| TASK BRIEF |
Report every line of the records below that includes the string "page".

====== GIVEN DATA ======

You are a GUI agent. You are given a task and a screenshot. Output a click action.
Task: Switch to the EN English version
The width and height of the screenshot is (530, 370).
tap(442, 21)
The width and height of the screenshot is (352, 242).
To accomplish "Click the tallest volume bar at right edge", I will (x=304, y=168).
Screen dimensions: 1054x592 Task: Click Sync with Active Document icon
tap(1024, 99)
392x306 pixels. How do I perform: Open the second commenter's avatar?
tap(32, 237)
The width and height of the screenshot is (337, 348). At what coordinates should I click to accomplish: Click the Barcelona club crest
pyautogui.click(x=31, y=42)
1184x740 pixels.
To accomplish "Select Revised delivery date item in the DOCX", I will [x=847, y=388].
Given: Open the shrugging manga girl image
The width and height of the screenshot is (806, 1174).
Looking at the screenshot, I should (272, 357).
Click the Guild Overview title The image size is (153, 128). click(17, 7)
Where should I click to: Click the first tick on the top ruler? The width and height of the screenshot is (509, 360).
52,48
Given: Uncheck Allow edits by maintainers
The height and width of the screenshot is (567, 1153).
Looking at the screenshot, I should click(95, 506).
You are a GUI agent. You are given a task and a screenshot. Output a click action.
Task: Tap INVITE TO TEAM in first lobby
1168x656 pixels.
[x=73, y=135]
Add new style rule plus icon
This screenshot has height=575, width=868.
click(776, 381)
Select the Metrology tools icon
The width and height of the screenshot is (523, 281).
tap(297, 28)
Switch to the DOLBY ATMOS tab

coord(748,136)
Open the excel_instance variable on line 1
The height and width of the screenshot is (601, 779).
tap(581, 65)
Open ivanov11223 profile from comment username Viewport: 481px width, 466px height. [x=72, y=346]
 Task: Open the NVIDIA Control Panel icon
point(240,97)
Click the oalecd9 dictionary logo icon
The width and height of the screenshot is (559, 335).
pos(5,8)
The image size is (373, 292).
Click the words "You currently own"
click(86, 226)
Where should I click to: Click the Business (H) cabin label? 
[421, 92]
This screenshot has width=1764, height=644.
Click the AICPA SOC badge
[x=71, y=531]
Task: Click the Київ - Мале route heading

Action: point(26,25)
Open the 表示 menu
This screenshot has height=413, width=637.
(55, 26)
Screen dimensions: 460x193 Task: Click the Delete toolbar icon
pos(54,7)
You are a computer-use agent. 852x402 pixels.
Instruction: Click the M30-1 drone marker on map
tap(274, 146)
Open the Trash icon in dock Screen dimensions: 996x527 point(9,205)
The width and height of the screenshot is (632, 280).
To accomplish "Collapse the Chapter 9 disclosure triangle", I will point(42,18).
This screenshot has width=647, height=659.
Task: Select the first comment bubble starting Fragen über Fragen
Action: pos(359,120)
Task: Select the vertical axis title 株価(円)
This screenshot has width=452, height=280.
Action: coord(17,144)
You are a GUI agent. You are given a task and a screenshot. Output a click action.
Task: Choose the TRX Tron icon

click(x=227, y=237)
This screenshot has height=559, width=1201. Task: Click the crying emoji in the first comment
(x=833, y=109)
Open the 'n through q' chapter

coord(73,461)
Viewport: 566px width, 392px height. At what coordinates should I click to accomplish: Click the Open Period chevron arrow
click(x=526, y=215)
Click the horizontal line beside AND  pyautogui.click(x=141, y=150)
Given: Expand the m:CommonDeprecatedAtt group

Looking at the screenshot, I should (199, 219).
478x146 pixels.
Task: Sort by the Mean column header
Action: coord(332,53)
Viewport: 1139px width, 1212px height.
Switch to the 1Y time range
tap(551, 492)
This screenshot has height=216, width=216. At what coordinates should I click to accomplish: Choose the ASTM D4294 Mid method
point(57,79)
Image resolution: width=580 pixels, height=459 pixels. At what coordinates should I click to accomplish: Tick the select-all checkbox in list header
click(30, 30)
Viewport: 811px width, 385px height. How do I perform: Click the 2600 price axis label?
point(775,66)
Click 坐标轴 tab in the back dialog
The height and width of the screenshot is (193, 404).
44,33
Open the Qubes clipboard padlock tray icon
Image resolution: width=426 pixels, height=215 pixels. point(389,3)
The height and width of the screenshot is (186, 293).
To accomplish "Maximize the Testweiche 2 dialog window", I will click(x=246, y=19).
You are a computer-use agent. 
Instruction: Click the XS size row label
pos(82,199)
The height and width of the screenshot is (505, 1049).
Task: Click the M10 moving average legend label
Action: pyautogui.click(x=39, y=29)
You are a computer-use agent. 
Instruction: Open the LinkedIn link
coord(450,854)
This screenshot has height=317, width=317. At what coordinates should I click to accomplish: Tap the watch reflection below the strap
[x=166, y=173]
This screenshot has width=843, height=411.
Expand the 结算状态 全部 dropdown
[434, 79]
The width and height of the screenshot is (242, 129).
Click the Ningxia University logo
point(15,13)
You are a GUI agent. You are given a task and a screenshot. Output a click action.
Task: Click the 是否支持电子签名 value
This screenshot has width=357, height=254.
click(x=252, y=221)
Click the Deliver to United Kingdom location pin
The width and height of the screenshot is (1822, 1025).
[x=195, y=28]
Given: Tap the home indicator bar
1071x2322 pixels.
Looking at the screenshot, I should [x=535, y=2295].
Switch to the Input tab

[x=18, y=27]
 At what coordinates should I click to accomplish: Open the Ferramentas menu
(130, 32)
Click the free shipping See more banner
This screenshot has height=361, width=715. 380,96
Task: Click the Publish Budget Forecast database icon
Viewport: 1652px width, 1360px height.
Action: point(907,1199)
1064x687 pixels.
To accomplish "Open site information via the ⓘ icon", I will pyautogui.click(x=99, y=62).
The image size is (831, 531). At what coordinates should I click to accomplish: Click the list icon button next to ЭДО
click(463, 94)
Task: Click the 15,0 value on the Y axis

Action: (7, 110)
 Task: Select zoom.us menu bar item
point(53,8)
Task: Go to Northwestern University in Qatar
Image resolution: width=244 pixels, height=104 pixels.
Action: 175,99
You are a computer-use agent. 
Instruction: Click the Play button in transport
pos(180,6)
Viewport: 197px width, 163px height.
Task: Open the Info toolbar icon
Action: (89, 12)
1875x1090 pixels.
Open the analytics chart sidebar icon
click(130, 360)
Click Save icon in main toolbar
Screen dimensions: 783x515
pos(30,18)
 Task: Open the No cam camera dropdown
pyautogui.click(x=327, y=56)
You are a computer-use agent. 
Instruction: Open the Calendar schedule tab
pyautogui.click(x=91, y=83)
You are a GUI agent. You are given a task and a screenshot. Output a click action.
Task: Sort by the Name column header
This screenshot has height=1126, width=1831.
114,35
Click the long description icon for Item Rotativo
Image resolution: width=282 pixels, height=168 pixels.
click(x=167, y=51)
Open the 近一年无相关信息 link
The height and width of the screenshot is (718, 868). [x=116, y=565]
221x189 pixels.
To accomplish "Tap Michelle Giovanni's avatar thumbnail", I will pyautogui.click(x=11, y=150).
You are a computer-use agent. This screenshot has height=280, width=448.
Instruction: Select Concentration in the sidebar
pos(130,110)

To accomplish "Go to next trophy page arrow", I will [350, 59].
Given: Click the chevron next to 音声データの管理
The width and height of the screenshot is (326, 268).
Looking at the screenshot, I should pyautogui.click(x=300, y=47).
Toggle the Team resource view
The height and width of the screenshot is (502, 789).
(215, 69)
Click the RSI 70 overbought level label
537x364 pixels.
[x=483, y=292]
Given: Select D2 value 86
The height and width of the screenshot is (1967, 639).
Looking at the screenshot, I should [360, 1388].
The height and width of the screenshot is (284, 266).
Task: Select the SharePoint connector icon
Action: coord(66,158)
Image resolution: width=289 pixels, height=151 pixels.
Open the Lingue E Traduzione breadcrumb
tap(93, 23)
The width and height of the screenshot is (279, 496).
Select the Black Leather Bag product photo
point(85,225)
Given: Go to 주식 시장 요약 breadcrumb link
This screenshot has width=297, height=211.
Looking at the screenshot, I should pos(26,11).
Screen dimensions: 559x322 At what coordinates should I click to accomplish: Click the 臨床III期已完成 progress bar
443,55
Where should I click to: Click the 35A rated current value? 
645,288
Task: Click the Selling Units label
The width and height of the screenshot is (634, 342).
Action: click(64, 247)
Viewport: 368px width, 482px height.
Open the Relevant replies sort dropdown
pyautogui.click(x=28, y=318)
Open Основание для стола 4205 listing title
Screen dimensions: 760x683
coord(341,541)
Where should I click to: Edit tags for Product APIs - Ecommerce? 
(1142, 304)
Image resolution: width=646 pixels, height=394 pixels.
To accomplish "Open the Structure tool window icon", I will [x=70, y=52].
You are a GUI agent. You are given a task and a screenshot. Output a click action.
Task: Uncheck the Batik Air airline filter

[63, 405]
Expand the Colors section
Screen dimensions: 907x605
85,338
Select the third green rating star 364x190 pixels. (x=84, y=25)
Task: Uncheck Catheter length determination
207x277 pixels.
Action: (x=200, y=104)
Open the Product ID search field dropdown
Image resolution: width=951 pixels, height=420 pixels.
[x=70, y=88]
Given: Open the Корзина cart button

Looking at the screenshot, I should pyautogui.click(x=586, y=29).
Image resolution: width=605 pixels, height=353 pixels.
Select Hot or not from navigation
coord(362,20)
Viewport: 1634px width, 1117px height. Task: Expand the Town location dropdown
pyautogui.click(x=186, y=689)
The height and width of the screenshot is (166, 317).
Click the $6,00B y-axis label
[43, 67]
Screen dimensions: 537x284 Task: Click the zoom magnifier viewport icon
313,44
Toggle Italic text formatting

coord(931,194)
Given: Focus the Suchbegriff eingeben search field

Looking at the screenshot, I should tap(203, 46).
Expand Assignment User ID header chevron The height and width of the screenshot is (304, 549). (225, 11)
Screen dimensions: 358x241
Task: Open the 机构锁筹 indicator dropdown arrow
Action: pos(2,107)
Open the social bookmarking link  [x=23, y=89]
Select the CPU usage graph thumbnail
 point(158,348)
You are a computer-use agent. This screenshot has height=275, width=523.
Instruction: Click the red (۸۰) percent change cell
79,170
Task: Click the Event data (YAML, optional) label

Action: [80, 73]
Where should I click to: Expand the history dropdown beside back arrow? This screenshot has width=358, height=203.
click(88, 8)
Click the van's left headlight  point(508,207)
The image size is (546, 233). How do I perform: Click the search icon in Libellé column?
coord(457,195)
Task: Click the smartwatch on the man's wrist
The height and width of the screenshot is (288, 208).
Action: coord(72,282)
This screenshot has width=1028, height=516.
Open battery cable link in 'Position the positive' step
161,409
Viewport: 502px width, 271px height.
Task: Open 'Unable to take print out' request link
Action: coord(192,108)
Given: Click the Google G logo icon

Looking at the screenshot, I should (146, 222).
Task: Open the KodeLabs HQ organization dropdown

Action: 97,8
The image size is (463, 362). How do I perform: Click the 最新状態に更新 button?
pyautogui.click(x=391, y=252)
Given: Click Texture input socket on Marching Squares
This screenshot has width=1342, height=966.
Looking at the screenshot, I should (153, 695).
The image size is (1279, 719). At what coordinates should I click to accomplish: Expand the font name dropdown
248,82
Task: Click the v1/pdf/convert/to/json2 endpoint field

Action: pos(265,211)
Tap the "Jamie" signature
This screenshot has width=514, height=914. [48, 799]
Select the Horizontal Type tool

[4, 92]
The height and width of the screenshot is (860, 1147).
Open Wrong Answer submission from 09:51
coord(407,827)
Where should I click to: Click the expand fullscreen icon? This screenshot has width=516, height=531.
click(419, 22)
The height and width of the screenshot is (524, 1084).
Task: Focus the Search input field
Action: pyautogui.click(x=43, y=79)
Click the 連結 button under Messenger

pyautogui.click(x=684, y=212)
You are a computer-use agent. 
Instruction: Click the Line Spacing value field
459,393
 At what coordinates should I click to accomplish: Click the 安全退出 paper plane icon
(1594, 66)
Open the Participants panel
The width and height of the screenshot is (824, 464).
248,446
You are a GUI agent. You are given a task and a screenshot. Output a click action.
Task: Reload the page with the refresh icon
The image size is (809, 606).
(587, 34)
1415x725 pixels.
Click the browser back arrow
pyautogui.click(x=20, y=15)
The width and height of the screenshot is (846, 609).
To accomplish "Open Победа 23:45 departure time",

======

| YOUR SOLUTION |
To accomplish "Go to next trophy page arrow", I will [350, 59].
Task: Reload the page with the refresh icon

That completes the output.